Sounds like it makes perfect sense to me, given that my whole point was that synechdoche is about using a salient feature, not necessarily a universal one. That's what I was trying to say about the dots/feathers thing - cowboy boots are associated with (mostly southern) rural areas - they're even called cowboy boots, even if they are used other places and even if most people in the south or in rural areas don't wear them most of the time. Suits are associated with big metropolitan companies, even though people in rural areas still wear suits.


> cowboy boots are associated with (mostly southern) rural areas

Your expression seems to become less meaningful as you clarify it.

Cowboy boots are part of Western wear. The specific style (as differing from general equestrian boots) started during the cattle drive era of Texas, Oklahoma, and Kansas in the late 1800s.

It spread, certainly. Cowboy boots are a much more salient aspect of Montana, New Mexico, and Wyoming - decidedly non-Southern states - than Virginia, Florida, or North Carolina. What cotton farmer, tobacco farmer, or citrus grower works in cowboy boots? The traditional Florida cowboy wasn't even called a "cowboy", which is the western term, but a cowman or cracker.

I'll say this again, they are indeed called cowboy boots, which means they come from the area where there are cowboys. That's the West, not the South. (The two areas overlap in Texas and Oklahoma.)

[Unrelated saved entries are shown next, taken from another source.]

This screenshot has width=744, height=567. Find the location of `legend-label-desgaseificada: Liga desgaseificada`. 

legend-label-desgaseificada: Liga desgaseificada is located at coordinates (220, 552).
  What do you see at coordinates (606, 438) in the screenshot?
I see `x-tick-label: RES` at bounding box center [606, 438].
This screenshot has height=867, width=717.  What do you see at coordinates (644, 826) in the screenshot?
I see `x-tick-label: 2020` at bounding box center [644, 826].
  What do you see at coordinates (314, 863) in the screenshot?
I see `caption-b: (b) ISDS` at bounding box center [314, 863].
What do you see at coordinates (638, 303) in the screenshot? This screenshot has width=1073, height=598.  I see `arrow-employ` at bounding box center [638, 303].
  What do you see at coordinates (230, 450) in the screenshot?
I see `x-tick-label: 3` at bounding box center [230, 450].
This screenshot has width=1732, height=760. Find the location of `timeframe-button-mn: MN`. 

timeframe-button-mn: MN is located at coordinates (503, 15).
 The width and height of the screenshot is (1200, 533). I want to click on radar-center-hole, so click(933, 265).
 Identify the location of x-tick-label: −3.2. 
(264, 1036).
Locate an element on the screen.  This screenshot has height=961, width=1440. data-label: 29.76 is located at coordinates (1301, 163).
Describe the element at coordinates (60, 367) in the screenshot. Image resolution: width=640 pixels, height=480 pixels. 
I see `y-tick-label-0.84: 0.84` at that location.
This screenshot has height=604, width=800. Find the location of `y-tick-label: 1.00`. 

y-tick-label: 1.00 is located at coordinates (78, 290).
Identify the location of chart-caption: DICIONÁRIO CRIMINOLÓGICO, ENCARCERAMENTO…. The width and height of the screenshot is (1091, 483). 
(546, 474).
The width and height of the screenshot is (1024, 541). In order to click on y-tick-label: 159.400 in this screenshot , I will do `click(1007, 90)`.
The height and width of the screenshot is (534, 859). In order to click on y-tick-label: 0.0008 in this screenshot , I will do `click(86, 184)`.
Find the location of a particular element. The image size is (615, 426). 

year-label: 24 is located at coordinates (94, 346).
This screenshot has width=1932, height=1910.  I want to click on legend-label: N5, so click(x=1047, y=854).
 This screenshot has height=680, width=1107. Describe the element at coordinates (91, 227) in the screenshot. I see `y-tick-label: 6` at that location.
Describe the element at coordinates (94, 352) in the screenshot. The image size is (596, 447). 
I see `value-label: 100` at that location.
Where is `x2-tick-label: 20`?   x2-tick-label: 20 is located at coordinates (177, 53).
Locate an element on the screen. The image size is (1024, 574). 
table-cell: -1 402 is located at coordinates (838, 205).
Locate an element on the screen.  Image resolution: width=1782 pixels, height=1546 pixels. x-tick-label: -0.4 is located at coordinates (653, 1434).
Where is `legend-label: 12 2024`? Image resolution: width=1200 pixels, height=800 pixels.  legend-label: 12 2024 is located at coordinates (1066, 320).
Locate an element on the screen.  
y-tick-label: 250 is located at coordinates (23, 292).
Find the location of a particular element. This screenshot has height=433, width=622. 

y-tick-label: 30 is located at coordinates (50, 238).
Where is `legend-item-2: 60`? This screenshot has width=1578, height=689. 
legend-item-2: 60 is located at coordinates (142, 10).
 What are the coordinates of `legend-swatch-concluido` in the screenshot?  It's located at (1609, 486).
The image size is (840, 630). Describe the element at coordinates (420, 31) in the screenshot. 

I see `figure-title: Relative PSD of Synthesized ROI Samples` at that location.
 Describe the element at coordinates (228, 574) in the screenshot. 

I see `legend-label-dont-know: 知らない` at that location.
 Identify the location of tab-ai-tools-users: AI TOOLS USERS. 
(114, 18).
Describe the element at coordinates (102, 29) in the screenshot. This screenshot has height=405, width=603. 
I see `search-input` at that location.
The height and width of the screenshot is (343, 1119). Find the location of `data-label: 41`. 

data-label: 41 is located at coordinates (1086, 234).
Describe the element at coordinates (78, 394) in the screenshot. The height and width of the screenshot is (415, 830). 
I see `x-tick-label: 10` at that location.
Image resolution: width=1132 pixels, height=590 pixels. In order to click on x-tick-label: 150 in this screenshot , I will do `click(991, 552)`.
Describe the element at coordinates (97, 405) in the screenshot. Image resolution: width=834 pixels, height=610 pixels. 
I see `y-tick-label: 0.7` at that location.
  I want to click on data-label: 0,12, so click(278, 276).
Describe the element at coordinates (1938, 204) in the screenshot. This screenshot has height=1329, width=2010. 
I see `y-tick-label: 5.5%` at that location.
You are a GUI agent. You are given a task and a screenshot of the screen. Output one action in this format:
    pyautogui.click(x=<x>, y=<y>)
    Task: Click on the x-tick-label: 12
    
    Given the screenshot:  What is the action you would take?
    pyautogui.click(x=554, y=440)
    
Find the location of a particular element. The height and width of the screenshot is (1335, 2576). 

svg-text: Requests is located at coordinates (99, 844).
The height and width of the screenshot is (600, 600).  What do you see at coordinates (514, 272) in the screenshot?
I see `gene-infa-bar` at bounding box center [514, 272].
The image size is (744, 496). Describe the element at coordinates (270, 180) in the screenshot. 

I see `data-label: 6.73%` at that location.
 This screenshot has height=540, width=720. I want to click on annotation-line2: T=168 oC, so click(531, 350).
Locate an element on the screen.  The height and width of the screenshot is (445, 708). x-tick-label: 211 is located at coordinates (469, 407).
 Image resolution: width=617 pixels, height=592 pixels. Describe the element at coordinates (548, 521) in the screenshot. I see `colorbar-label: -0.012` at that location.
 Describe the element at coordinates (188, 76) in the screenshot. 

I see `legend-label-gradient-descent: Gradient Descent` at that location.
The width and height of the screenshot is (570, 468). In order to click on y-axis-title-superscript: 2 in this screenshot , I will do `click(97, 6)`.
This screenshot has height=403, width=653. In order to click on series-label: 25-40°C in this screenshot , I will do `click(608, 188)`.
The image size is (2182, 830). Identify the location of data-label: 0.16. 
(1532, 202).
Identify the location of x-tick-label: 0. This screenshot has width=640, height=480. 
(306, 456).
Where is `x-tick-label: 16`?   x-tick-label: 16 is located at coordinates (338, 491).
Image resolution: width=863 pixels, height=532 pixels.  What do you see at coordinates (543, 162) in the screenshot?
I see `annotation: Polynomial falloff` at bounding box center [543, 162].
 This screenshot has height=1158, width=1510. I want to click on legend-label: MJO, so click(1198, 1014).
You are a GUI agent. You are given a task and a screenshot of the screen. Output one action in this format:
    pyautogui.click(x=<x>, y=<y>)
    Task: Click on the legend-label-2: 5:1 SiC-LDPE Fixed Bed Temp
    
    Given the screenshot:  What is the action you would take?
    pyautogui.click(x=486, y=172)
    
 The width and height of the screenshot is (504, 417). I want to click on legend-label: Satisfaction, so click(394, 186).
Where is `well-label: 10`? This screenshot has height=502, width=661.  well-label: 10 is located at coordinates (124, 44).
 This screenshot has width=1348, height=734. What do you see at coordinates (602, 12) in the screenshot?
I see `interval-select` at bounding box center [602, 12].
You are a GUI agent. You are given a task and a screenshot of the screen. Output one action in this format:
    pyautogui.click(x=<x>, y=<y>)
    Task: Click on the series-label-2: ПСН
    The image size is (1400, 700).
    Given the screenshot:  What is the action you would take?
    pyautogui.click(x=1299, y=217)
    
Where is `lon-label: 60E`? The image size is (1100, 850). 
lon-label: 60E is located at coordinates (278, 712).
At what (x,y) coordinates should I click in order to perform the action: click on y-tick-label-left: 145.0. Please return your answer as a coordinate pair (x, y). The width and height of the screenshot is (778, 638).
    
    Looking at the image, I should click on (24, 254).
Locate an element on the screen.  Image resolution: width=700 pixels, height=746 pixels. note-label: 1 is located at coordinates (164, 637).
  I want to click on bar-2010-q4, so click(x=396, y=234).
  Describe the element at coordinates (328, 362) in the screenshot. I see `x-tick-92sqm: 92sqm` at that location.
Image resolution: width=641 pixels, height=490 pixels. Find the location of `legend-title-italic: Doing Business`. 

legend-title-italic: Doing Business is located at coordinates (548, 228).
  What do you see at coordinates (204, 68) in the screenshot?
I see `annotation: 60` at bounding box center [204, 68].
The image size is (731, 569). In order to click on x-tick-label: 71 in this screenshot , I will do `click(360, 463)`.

So 1) are cowboy boots a salient feature of rural life in the US? No. They are not common to rural life in Michigan, New York, Maine, and other non-plains states.

2) are cowboy boots a salient feature of the rural south? Based on http://www.newsobserver.com/living/fashion/article10118804.h... , at least in North Carolina it is the suburban population which buys the most cowboy boots, not the rural population.

3) Is the south the area where cowboy boots are the most salient feature? No. That would be the West. In the South you buy cowboy boots at places which sell Western wear. You don't buy cowboy boots at a places which sells "Southern clothing."

On the other hand, in the West, where cowboy boots are a salient feature, you are also likely to find people in the cities wearing dress cowboy boots with a suit.

So "cowboy boots" means someone from the West, and "suit" means someone dressed formally, "suit and cowboy boots" means someone dressed formally in the Western clothing tradition.

While "suit not cowboy boots" tells someone in the Western US to dress in the standard US/European business tradition.

But "cowboy boots not suit" makes little sense as a disjunctive. It certainly doesn't characterize someone from the rural US, or characterize someone from the rural South in the US, with someone from the city.